“Parents Screwed Us Up” Movies

As I’ve reflected on a few of my favorite films of 2013 so far—The Place Beyond the Pines, The Spectacular Now and Short Term 12—one thing that I’ve thought about is the way that each of these films is in some way about the damage inflicted from one generation upon another. They are films about kids and their parents (mostly their dads) who messed them up.

In Derek Cianfrance’s The Place Beyond the Pines, Ryan Gosling and Bradley Cooper play two men from very different backgrounds who make choices that have a decided impact on their offspring. The movie is very clear (perhaps too clear) about its themes of fathers, sons, and the woes they bestow on each other through inherited sin. The film does raise interesting questions about one’s freedom to break out of the cycle and chart a new path (the “open road” last shot pretty much sums it up), and in many ways it inverts the logic of the “we are cursed by our forebears” approach. But it’s still a film that hammers home the havoc that is wrought in families based on decisions made higher up the family tree.

On the surface, James Ponsoldt’s The Spectacular Now seems mostly to be a simple, sweet high school love story. And it is that. But the film’s second half spends a good deal of time explaining the brokenness of its protagonist, Sutter (Miles Teller), by--you guessed it--revealing the utter deadbeat-ness of his deadbeat dad (Kyle Chandler). The film makes a point of noting that these kids are part of a generation of divorce and broken homes. Sutter has a hard time thinking of any friends whose parents aren’t divorced. He and Aimee (Shailene Woodley, whose parents we never even see on screen) must succeed in spite of that fact. When it comes to healthy relationships, their parents didn’t give them much to work with, did they? Or so the film suggests.

Destin Daniel Cretten’s Short Term 12 is perhaps the most explicit and wrenching in its depiction of the way parents screw up their kids. Set in a group home, where abandoned, orphaned, and abused kids reside temporarily before the “system” figures out a permanent solution, Short Term 12 is about how weary, broken, love-hungry kids can beat the odds stacked so heavily against them. Almost every character in this movie is under the age of 30, and every single one of them has major issues on account of their negligent, absent, abusive or otherwise imperfect parents. Even the film’s heroine (Brie Larson), whose job it is to help heal the broken young people under her care, is majorly struggling with her own parents’ despicable failures.

What gives? Why all the movies about parents going wrong in parenting and children doing their best to compensate for the missteps of their upbringing?

Even in Sofia Coppola's underrated The Bling Ringwhich (unlike the three films discussed above) does not condone or sympathize with the behavior of its young subjects, parents are depicted as disturbingly negligent, enabling and foolish (see Leslie Mann's Secret-quoting "cool mom").
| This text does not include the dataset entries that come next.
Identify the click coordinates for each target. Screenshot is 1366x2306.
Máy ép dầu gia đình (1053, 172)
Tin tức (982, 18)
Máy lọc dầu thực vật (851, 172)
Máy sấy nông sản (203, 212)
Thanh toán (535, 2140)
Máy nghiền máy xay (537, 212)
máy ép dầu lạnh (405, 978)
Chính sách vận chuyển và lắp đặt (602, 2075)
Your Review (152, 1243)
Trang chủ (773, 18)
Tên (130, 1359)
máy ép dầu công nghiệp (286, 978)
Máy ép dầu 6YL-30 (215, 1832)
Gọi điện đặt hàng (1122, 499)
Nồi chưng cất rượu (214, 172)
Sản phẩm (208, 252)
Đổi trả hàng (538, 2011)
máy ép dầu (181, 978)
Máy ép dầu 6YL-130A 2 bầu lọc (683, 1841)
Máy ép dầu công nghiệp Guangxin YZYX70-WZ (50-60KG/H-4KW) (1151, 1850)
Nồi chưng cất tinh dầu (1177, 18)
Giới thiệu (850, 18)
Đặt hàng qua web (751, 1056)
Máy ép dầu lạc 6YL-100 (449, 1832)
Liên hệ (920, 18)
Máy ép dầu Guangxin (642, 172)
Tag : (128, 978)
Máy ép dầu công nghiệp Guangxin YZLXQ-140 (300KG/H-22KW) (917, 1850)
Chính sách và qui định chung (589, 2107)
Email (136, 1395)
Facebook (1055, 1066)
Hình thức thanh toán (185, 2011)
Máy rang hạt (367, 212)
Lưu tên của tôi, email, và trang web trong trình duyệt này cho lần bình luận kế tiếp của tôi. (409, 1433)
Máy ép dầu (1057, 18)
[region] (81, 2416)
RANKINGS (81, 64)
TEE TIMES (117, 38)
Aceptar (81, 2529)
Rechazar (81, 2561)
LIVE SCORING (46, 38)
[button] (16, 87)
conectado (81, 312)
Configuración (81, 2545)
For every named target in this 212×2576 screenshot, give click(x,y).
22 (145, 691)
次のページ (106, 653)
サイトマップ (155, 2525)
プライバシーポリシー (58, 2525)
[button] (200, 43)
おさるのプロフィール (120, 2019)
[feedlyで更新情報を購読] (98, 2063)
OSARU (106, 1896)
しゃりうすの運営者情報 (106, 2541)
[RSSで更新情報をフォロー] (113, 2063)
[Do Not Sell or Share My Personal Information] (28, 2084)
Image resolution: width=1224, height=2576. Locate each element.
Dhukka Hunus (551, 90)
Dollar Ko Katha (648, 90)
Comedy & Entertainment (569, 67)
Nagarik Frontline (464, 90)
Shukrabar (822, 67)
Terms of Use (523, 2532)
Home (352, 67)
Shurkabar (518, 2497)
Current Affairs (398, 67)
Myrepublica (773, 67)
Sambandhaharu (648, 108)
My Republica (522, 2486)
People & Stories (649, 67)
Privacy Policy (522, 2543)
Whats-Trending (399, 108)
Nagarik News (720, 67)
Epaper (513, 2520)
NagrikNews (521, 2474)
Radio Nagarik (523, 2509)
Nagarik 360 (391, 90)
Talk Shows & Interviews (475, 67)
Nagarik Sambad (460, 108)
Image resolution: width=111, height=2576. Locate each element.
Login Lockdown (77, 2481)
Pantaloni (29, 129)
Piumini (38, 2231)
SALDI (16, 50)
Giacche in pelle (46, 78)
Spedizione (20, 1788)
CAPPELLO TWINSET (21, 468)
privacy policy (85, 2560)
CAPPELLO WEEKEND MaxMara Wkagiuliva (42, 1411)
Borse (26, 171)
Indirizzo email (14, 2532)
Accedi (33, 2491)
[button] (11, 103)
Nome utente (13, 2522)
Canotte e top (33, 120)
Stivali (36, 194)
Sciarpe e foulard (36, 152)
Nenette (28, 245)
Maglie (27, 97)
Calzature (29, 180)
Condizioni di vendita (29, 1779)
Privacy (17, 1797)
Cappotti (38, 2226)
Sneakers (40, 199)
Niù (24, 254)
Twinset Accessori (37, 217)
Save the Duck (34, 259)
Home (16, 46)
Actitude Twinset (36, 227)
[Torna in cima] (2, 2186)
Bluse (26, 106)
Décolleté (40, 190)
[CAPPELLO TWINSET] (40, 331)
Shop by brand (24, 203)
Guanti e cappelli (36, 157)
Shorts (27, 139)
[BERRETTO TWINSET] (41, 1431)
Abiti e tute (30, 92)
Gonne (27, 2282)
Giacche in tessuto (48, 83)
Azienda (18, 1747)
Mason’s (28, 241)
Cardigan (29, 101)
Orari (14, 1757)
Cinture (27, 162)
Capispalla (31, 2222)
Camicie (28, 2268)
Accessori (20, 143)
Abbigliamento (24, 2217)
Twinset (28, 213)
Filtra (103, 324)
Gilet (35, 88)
Coppola isn't as direct in tracing her teen characters' troubles to their bad parents as opposed to their own bad choices, but the connection is still there.

Part of this trend surely has to do with the fact that today's young people have grown up in a world of therapy and psychology, where a sophisticated understanding of how one is shaped by one's family (particularly one's parents) is not only normal but expected. We are a generation that has grown up more fascinated by nurture than nature. We are told we are living a "story" and that we are our story is both an offshoot of our parents' stories and ours to continue in whatever direction we'd like. The simultaneous belief in both the determinative power of the cards we've been dealt and our sovereign power to reinvent and redeem ourselves is a tension we hold dear (sometimes favoring one belief over the other, when it's convenient). In any case, it makes for good drama and good stories (hence all these movies).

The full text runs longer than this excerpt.